If you do wire it up yourself, be sure to stick to the 568B standard. Google it to see what that means if you don't already know.
 

Paul Shirley

Novice Member
For cabling an entire house its worth considering seperate switches for each floor with a vertical gigabit link between them, a separate star layout on each floor. You'll use less cable and probably have a lot less work installing if you aren't just surface mounting the cables. I actually use wireless for that link - couldn't face drilling another hole in the ceiling and its fast enough for my needs.

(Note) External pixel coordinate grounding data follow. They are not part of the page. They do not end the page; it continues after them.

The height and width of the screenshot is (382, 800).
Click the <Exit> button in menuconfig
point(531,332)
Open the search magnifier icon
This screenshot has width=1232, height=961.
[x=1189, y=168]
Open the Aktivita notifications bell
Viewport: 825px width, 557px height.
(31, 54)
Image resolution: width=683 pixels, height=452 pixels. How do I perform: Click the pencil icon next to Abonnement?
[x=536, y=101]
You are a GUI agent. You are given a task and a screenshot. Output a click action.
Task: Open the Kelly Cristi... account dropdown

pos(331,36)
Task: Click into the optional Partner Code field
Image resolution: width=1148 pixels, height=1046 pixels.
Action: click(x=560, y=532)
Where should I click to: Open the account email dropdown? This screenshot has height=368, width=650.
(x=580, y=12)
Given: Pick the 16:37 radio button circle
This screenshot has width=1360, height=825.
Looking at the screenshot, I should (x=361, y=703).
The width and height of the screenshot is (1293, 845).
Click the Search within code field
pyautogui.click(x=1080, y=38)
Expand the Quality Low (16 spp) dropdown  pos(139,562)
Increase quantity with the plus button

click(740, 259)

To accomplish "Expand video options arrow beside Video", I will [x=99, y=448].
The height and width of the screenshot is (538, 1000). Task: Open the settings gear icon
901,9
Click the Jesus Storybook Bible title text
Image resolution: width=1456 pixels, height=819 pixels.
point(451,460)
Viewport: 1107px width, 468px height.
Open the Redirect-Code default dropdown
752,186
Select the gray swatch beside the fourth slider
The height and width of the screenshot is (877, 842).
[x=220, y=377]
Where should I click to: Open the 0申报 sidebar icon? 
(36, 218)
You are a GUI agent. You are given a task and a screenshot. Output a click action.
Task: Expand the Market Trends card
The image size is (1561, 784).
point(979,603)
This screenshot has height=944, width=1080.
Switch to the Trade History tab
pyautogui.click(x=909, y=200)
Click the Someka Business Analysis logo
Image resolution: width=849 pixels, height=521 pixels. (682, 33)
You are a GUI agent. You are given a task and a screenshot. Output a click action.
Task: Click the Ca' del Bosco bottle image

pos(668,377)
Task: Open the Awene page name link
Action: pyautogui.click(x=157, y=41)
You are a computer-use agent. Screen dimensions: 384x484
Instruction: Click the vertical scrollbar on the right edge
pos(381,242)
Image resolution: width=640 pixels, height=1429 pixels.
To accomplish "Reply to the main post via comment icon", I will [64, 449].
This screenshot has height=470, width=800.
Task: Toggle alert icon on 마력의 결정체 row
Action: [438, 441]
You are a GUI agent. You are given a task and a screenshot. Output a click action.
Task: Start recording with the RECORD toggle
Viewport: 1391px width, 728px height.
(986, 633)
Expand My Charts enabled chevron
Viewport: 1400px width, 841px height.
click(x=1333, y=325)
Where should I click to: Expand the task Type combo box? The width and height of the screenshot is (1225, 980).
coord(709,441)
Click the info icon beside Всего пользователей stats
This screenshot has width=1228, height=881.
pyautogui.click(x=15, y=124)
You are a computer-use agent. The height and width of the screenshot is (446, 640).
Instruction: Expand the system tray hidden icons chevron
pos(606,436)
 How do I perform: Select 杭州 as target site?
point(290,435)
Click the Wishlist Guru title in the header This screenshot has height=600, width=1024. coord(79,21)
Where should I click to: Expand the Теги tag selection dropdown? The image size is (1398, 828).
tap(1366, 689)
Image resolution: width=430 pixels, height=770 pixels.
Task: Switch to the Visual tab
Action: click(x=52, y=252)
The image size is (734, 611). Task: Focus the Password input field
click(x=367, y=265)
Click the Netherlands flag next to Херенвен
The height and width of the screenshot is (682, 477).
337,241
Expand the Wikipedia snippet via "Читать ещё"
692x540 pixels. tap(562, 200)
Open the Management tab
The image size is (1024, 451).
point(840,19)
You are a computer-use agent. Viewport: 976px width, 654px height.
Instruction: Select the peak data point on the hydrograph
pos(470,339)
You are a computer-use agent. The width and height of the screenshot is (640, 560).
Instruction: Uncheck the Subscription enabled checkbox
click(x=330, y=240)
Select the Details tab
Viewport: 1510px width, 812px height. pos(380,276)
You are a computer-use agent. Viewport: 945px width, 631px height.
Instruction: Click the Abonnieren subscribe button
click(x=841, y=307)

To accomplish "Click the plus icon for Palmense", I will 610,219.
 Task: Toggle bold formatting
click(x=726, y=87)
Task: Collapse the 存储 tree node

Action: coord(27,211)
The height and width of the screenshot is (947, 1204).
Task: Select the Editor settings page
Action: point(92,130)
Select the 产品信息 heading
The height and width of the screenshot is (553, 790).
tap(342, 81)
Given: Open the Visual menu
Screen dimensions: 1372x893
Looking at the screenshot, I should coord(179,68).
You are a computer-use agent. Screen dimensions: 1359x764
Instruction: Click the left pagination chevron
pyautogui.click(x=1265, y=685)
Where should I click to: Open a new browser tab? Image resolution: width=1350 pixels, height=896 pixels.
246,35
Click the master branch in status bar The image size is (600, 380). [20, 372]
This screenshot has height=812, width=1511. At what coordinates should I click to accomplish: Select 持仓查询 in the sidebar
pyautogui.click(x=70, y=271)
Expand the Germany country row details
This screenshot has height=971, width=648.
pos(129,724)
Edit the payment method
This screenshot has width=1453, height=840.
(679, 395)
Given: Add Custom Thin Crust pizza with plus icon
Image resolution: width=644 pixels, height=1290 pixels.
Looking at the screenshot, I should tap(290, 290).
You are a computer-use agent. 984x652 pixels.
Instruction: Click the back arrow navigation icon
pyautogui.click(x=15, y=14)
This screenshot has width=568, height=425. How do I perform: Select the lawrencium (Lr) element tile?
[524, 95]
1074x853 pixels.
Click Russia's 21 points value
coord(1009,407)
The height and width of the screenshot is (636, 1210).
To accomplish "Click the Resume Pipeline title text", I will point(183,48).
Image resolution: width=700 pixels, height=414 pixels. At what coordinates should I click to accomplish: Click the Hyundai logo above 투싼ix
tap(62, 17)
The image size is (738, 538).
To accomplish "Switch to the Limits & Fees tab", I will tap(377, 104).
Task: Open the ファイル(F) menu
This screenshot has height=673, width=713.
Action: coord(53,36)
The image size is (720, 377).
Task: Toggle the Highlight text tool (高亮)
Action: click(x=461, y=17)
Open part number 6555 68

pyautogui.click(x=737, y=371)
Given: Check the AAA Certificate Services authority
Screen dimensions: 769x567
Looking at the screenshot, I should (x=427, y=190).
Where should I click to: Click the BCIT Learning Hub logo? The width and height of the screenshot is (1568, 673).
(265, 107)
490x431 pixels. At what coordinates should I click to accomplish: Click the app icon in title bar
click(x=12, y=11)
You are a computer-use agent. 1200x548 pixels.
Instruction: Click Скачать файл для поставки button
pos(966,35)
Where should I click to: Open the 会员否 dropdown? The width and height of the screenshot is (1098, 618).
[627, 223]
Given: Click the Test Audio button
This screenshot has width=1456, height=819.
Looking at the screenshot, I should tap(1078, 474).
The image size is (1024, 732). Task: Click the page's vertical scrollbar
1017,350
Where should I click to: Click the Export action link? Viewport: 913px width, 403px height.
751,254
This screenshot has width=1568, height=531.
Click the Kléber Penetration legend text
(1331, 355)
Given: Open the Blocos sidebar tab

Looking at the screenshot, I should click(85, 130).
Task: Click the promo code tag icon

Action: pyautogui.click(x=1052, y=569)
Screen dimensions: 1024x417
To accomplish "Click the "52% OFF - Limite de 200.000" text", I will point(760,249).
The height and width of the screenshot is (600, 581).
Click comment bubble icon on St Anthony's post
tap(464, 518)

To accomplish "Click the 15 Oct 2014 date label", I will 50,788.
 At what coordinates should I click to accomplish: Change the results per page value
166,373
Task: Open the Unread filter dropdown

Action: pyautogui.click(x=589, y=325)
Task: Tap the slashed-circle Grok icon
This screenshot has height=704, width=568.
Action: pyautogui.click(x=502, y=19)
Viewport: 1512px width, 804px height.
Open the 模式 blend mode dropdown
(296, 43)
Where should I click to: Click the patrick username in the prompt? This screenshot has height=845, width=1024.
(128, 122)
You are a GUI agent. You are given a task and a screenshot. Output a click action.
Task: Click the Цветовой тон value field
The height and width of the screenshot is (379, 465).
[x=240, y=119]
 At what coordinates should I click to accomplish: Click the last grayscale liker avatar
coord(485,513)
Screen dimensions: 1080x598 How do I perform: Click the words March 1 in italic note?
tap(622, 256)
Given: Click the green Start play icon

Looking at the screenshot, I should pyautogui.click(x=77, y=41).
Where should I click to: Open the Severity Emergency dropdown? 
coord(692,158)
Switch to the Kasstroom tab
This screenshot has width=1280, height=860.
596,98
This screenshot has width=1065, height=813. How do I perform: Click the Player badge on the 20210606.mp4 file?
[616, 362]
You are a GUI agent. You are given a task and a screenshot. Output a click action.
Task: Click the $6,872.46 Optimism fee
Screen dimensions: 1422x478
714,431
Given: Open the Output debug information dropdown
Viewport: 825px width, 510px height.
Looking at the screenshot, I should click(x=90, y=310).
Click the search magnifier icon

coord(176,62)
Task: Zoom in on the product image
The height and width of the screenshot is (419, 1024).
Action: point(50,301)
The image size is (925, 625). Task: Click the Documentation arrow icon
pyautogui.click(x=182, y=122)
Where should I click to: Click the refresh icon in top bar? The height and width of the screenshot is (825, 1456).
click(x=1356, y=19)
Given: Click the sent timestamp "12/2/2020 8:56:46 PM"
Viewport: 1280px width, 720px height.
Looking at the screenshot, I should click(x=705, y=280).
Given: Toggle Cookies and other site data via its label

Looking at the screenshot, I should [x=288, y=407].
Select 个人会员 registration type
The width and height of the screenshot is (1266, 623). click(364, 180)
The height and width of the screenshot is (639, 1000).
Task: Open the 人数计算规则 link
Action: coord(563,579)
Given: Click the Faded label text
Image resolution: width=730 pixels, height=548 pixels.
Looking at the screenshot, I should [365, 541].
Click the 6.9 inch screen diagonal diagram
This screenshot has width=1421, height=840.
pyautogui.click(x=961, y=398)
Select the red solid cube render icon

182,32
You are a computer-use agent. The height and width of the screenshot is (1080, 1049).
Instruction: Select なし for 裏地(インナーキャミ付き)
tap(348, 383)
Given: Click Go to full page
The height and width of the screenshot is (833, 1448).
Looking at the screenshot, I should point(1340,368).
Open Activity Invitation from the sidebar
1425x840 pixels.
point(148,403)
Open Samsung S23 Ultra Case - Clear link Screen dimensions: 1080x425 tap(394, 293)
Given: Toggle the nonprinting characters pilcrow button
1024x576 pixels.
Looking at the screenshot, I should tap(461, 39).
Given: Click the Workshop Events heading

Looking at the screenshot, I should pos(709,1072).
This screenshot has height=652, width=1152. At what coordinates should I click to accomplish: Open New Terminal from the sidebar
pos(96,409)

For the terminally lazy flat Cat6 cables like http://www.ebuyer.com/UK/product/106456 should be usable layed under carpet
 

The Dude

Distinguished Member
Don't install Cat6 if you're not sure about things would be my advice, Cat5e UTP exceeds the requirements for gigabit networking anyway, and is much much easier to install correctly.

With Cat5e, all you really have to worry about is terminating to the correct wire-map.......
Using Cat6 there are some potentially serious cable installation issues to worry over.

This is what I'd be buying (though you will find better/cheaper elsewhere) :)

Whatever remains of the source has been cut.